* **WHAT TO WORK ON**: Return the lines that run from the line containing "1372x875 pixels." through the end of the entries, both ends included. Leave out all pictures.

* **THE DATA**:
*** Block opens ***

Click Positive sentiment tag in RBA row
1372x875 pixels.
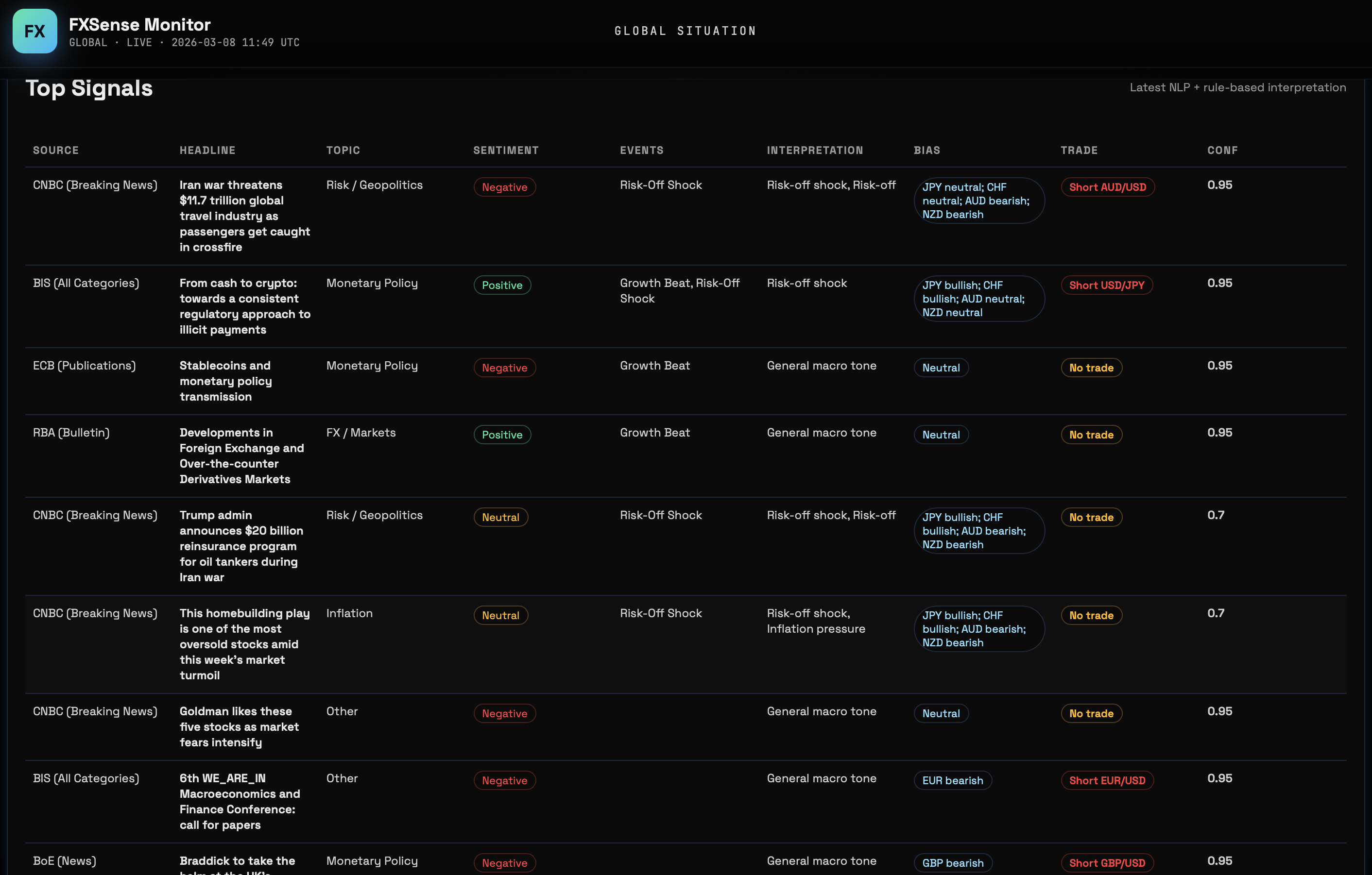(501, 435)
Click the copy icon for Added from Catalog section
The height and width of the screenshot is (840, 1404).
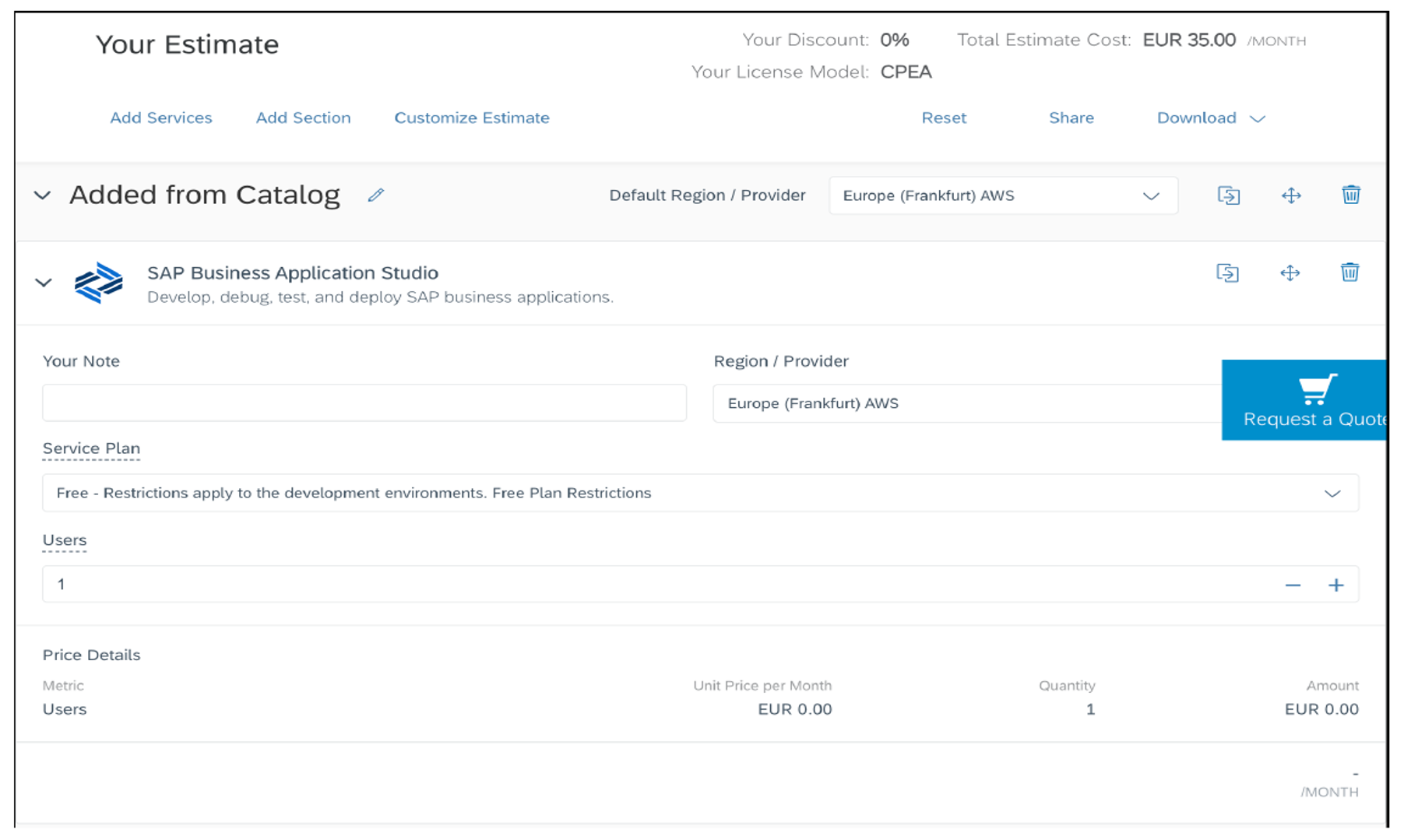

*** Block closes ***

* **RESPONSE**:
1372x875 pixels.
(501, 435)
Click the copy icon for Added from Catalog section
The height and width of the screenshot is (840, 1404).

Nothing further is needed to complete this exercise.